Enhancing Large Language Models for Detecting Mental Manipulation via Annotation-Free Data Augmentation and Anti-Curriculum Distillation
Yuansheng Gao, Han Bao, Tong Zhang, Bin Li, Jixiang Luo, Ronghao Chen, Zonghui Wang, Wenzhi Chen
TL;DR
MentalMAC tackles the detection of mental manipulation in multi-turn dialogues by integrating annotation-free data augmentation (EvoSA), teacher-driven multi-task supervision, and task-level anti-curriculum distillation. It introduces ReaMent, a 5,000-real-world-dialogue dataset for robust evaluation. Across experiments, MentalMAC yields substantial gains over baselines and enables smaller models to approach or surpass large LLMs on this task, highlighting the practical potential of data-efficient, curriculum-aware training for covert manipulation detection.
Abstract
Mental manipulation is a subtle yet pervasive form of psychological abuse that poses serious threats to mental health.

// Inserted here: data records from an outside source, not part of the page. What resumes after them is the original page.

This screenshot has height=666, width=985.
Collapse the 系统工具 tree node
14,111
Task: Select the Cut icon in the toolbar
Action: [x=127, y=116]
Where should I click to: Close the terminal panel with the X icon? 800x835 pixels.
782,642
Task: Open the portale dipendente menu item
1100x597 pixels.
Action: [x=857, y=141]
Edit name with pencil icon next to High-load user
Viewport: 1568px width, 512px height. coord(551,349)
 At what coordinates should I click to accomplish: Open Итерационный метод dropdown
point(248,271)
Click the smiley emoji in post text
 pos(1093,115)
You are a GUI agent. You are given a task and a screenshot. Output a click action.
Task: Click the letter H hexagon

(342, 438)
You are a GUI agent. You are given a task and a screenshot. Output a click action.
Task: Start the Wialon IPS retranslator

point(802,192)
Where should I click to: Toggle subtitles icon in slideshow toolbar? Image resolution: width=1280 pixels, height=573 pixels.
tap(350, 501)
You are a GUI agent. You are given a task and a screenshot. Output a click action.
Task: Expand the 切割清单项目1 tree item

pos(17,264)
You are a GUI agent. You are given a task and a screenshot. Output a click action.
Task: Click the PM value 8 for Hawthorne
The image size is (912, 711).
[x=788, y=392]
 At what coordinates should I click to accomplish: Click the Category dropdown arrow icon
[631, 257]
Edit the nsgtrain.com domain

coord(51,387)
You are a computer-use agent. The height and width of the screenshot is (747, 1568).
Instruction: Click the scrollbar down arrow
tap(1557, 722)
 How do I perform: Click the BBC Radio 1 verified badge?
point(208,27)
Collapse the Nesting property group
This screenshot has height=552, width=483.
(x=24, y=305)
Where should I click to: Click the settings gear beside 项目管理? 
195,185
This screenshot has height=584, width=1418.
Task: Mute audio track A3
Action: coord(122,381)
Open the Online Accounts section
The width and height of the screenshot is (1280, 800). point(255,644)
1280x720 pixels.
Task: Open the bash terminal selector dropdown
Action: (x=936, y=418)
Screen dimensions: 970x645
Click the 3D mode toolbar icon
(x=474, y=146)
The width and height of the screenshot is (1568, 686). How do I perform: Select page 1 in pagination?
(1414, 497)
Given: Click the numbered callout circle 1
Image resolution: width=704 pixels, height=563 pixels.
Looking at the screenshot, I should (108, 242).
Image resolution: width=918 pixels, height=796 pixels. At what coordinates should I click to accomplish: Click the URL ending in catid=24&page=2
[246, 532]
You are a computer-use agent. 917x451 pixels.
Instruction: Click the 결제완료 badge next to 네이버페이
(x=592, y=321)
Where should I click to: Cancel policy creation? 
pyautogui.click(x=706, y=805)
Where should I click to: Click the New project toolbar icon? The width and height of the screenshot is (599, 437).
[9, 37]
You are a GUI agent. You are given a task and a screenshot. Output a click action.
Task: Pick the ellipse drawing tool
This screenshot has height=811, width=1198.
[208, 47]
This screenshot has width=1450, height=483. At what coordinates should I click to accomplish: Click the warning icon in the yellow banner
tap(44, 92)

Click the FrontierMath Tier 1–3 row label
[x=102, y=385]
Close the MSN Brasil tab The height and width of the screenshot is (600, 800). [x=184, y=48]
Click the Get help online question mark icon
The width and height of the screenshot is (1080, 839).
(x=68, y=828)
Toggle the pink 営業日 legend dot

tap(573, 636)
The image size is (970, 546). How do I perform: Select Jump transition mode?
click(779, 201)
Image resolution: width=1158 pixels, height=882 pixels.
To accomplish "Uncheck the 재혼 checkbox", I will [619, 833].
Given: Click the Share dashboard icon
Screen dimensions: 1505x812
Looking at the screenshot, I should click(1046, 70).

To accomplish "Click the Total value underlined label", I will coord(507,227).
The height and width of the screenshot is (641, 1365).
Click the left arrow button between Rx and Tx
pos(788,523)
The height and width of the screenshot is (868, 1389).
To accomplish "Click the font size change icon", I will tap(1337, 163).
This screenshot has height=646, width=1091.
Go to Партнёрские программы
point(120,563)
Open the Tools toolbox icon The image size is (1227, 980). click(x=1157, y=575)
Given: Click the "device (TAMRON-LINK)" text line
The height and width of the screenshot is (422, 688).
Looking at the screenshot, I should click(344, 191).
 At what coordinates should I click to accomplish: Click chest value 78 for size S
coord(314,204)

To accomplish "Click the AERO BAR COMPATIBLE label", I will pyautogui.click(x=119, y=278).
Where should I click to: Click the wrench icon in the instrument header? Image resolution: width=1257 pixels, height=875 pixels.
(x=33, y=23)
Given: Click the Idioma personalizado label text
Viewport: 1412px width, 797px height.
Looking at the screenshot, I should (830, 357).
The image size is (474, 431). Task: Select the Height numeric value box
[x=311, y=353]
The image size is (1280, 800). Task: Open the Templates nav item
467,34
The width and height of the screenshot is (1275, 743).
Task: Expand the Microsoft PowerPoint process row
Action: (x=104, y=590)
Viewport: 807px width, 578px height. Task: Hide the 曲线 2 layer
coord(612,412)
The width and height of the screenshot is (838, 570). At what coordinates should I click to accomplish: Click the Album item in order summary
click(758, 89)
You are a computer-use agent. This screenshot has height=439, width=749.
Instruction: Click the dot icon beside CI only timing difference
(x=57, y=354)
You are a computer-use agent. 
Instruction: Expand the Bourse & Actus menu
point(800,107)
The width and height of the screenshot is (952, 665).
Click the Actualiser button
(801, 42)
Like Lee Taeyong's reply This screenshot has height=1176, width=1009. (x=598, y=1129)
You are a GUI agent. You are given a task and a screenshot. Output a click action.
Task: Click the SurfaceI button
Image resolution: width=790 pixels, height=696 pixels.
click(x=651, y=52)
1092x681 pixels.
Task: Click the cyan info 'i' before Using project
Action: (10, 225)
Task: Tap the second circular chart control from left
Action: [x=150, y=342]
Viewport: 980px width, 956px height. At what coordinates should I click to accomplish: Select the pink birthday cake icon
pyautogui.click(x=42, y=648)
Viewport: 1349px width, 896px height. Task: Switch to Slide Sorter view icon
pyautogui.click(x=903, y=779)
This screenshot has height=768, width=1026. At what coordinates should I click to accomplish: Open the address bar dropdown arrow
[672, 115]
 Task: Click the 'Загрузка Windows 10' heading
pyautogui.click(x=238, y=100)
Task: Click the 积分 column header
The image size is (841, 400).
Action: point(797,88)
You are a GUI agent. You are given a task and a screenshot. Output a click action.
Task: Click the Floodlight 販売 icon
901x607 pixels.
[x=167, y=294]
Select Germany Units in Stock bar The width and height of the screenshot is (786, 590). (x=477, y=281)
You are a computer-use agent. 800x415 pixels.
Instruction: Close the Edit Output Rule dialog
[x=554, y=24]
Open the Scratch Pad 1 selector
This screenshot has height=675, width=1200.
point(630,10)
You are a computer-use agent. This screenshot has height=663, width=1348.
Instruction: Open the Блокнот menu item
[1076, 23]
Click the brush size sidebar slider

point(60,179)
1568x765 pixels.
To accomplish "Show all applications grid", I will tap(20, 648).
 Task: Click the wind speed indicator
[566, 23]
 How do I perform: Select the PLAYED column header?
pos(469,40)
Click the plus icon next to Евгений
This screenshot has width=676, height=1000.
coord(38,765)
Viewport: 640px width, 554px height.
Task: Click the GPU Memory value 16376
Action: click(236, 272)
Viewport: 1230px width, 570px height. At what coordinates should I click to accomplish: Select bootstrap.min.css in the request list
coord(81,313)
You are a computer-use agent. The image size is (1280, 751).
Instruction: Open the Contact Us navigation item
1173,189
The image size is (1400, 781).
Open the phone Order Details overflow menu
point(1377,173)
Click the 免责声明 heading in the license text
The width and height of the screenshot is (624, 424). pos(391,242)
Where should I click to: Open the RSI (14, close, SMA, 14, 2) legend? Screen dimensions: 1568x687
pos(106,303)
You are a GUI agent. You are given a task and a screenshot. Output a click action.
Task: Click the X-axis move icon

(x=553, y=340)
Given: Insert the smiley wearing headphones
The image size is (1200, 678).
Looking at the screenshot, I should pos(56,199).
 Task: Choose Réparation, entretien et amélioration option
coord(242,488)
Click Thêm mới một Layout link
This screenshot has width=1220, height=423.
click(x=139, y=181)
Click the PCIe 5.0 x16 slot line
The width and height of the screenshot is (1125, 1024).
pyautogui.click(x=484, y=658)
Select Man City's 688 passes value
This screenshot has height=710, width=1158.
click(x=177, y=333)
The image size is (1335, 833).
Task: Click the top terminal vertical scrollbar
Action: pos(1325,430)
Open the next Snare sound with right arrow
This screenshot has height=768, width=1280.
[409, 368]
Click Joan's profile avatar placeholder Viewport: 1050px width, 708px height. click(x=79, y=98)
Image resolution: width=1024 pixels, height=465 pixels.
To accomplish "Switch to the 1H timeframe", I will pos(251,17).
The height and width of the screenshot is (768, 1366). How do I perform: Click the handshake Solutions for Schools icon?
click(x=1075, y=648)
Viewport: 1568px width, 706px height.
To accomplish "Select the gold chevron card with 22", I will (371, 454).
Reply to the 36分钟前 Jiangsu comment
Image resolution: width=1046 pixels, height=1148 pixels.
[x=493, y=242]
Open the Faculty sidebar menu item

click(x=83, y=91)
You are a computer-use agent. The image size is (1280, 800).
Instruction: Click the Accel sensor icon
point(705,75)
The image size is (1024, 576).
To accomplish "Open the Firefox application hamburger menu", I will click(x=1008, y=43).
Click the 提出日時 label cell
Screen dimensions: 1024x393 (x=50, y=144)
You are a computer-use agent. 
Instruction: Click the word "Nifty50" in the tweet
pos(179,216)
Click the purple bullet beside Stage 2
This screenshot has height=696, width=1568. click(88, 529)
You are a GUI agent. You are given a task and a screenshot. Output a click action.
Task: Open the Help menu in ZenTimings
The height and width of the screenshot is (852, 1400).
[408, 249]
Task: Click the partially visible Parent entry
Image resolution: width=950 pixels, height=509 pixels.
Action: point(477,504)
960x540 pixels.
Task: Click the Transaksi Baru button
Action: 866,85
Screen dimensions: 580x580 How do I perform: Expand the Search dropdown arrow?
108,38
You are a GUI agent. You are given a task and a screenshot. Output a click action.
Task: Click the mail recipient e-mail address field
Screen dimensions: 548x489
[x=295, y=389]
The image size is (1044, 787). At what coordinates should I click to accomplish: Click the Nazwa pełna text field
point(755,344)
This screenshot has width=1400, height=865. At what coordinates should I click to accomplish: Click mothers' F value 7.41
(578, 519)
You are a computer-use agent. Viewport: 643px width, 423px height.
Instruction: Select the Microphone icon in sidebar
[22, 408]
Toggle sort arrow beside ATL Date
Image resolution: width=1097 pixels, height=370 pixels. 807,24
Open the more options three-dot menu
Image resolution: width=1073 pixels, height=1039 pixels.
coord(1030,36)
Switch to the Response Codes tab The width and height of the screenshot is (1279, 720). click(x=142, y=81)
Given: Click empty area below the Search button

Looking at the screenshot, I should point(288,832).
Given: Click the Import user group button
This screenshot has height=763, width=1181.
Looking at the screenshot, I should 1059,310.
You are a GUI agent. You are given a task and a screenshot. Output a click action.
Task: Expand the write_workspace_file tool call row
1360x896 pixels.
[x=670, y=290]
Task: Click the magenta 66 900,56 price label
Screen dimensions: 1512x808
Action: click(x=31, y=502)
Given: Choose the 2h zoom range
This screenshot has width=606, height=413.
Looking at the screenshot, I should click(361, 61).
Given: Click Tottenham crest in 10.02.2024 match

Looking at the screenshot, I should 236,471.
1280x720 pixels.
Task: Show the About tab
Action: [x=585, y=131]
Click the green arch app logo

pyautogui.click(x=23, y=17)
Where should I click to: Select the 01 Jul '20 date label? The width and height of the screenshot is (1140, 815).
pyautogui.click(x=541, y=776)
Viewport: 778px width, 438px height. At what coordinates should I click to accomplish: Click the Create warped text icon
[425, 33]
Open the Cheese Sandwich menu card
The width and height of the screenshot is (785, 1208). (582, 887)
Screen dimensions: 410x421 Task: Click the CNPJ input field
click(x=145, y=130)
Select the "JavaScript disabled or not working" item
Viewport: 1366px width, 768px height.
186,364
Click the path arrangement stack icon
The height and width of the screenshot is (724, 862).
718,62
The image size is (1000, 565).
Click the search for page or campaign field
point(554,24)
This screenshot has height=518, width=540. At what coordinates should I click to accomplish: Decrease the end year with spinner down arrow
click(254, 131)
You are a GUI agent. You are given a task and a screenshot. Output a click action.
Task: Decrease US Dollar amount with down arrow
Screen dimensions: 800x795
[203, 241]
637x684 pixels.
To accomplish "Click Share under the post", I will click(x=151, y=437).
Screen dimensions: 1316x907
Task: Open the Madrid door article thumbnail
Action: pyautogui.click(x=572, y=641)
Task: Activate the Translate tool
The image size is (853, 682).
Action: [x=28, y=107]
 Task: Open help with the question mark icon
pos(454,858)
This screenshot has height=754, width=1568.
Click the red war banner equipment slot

Nevertheless, detecting mental manipulation remains a largely underexplored research problem. The field faces three major challenges: (i) insufficient and hard-to-obtain training data; (ii) the covert nature of mental manipulation, which hinders detection; and (iii) the lack of real-world datasets. To address these challenges, we propose MentalMAC, a novel framework that enhances large language models' ability to detect elements of mental manipulation in multi-turn dialogue. Our approach consists of three key components: EvoSA, an annotation-free data augmentation method based on evolutionary operations and speech act theory; teacher-model-generated multi-task supervision; and progressive task-level anti-curriculum distillation. We then constructed the ReaMent dataset, comprising 5,000 real-world dialogue samples, utilizing MentalMAC-distilled models to aid in human annotation. Vast experiments show that MentalMAC achieves up to 25.9% improvement in F1mac and 8.1% in accuracy over the best-performing baseline, outperforming commercial LLMs such as GPT-4 and Claude-3.5-Sonnet. Warning: This paper contains content that may be offensive to the reader.